INPUT DATA:
==============================
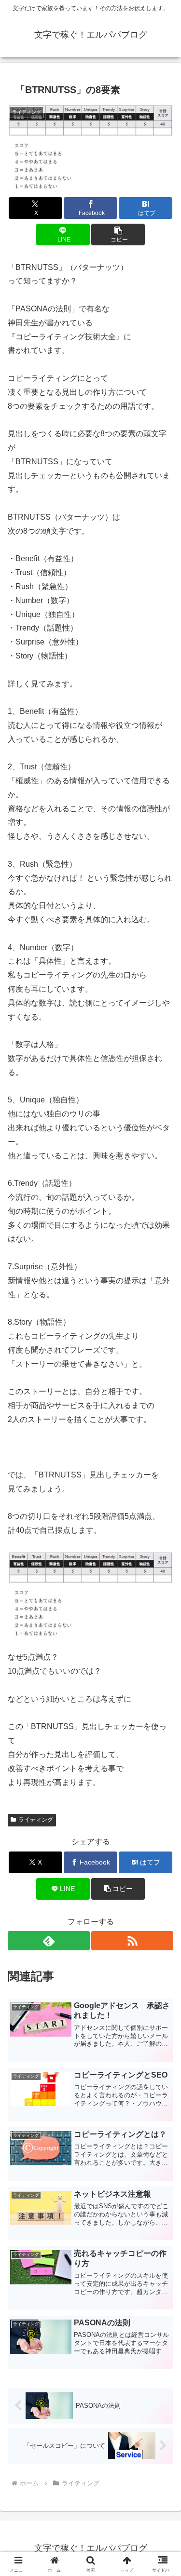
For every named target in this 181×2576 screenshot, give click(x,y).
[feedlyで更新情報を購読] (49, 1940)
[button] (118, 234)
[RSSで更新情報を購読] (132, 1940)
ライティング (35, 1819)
==============================
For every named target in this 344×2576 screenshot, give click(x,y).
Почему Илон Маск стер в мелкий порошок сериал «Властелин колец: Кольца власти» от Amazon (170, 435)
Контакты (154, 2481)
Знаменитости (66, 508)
==============================
EXERCISE: Each line of the entries where the string "every" occurs should be shown.

TASK RESPONSE:
For every named target in this 181×2576 screenshot, give click(x,y).
For every named target in this 344×2576 screenshot, give click(x,y).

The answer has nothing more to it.